WORK TO COMPLETE:
The required output is every record, written out exactly.

*** PROVIDED INFORMATION ***

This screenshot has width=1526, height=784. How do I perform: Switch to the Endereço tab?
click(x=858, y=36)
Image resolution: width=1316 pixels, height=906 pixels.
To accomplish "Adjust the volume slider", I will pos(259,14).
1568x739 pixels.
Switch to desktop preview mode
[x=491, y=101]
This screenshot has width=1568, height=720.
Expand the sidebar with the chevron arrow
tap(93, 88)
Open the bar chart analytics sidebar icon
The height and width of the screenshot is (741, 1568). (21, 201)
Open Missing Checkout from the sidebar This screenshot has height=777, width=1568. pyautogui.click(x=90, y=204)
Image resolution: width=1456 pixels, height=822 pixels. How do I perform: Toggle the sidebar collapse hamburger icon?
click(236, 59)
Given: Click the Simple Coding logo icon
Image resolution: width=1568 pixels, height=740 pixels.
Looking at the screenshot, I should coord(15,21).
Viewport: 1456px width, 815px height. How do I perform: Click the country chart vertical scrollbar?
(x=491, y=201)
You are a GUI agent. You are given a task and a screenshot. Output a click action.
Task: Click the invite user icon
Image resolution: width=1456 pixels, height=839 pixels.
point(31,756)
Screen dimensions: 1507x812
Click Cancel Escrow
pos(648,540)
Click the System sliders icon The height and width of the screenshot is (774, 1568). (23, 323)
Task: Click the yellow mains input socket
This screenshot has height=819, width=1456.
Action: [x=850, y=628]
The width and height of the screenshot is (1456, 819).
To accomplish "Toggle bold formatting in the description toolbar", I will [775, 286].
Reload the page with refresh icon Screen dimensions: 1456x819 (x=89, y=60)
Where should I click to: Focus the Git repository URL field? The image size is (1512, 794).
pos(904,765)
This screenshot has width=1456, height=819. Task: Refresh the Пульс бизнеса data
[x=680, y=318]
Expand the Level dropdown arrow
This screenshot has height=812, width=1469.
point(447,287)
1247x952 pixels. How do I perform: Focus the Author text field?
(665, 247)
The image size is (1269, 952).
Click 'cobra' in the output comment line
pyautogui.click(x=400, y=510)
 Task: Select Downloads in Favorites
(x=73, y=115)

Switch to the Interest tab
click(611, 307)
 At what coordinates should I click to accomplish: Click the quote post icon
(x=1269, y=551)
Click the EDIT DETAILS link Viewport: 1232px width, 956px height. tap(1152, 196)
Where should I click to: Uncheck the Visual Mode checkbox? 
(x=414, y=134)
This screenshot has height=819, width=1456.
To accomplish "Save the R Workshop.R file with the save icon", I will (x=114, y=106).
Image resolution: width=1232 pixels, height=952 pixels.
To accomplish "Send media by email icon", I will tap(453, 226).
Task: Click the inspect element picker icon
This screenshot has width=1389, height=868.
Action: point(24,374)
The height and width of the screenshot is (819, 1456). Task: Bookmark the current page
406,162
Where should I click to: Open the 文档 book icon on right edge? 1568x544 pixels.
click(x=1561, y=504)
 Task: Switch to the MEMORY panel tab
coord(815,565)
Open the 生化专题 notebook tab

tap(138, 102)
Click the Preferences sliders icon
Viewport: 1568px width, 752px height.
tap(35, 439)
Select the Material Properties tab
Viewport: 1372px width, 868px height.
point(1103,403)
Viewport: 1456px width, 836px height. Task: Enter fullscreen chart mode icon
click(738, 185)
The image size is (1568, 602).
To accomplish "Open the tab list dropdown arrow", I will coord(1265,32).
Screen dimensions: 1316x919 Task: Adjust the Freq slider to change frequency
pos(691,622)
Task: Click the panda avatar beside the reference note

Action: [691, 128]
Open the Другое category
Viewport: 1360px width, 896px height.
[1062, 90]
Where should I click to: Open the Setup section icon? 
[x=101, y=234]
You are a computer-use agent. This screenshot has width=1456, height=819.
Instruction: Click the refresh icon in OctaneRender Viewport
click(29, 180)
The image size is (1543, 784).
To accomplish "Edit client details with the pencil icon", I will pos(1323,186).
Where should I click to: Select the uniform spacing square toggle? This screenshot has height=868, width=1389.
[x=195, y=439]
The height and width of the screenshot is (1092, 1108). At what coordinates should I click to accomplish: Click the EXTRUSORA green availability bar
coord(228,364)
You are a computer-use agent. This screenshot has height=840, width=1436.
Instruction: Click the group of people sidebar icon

*** End of PROVIDED INFORMATION ***

RESULT OF THE EXERCISE:
This screenshot has width=1526, height=784. How do I perform: Switch to the Endereço tab?
click(x=858, y=36)
Image resolution: width=1316 pixels, height=906 pixels.
To accomplish "Adjust the volume slider", I will pos(259,14).
1568x739 pixels.
Switch to desktop preview mode
[x=491, y=101]
This screenshot has width=1568, height=720.
Expand the sidebar with the chevron arrow
tap(93, 88)
Open the bar chart analytics sidebar icon
The height and width of the screenshot is (741, 1568). (21, 201)
Open Missing Checkout from the sidebar This screenshot has height=777, width=1568. pyautogui.click(x=90, y=204)
Image resolution: width=1456 pixels, height=822 pixels. How do I perform: Toggle the sidebar collapse hamburger icon?
click(236, 59)
Given: Click the Simple Coding logo icon
Image resolution: width=1568 pixels, height=740 pixels.
Looking at the screenshot, I should coord(15,21).
Viewport: 1456px width, 815px height. How do I perform: Click the country chart vertical scrollbar?
(x=491, y=201)
You are a GUI agent. You are given a task and a screenshot. Output a click action.
Task: Click the invite user icon
Image resolution: width=1456 pixels, height=839 pixels.
point(31,756)
Screen dimensions: 1507x812
Click Cancel Escrow
pos(648,540)
Click the System sliders icon The height and width of the screenshot is (774, 1568). (23, 323)
Task: Click the yellow mains input socket
This screenshot has height=819, width=1456.
Action: [x=850, y=628]
The width and height of the screenshot is (1456, 819).
To accomplish "Toggle bold formatting in the description toolbar", I will [775, 286].
Reload the page with refresh icon Screen dimensions: 1456x819 (x=89, y=60)
Where should I click to: Focus the Git repository URL field? The image size is (1512, 794).
pos(904,765)
This screenshot has width=1456, height=819. Task: Refresh the Пульс бизнеса data
[x=680, y=318]
Expand the Level dropdown arrow
This screenshot has height=812, width=1469.
point(447,287)
1247x952 pixels. How do I perform: Focus the Author text field?
(665, 247)
The image size is (1269, 952).
Click 'cobra' in the output comment line
pyautogui.click(x=400, y=510)
 Task: Select Downloads in Favorites
(x=73, y=115)

Switch to the Interest tab
click(611, 307)
 At what coordinates should I click to accomplish: Click the quote post icon
(x=1269, y=551)
Click the EDIT DETAILS link Viewport: 1232px width, 956px height. tap(1152, 196)
Where should I click to: Uncheck the Visual Mode checkbox? 
(x=414, y=134)
This screenshot has height=819, width=1456.
To accomplish "Save the R Workshop.R file with the save icon", I will (x=114, y=106).
Image resolution: width=1232 pixels, height=952 pixels.
To accomplish "Send media by email icon", I will tap(453, 226).
Task: Click the inspect element picker icon
This screenshot has width=1389, height=868.
Action: point(24,374)
The height and width of the screenshot is (819, 1456). Task: Bookmark the current page
406,162
Where should I click to: Open the 文档 book icon on right edge? 1568x544 pixels.
click(x=1561, y=504)
 Task: Switch to the MEMORY panel tab
coord(815,565)
Open the 生化专题 notebook tab

tap(138, 102)
Click the Preferences sliders icon
Viewport: 1568px width, 752px height.
tap(35, 439)
Select the Material Properties tab
Viewport: 1372px width, 868px height.
point(1103,403)
Viewport: 1456px width, 836px height. Task: Enter fullscreen chart mode icon
click(738, 185)
The image size is (1568, 602).
To accomplish "Open the tab list dropdown arrow", I will coord(1265,32).
Screen dimensions: 1316x919 Task: Adjust the Freq slider to change frequency
pos(691,622)
Task: Click the panda avatar beside the reference note

Action: [691, 128]
Open the Другое category
Viewport: 1360px width, 896px height.
[1062, 90]
Where should I click to: Open the Setup section icon? 
[x=101, y=234]
You are a computer-use agent. This screenshot has width=1456, height=819.
Instruction: Click the refresh icon in OctaneRender Viewport
click(29, 180)
The image size is (1543, 784).
To accomplish "Edit client details with the pencil icon", I will pos(1323,186).
Where should I click to: Select the uniform spacing square toggle? This screenshot has height=868, width=1389.
[x=195, y=439]
The height and width of the screenshot is (1092, 1108). At what coordinates should I click to accomplish: Click the EXTRUSORA green availability bar
coord(228,364)
You are a computer-use agent. This screenshot has height=840, width=1436.
Instruction: Click the group of people sidebar icon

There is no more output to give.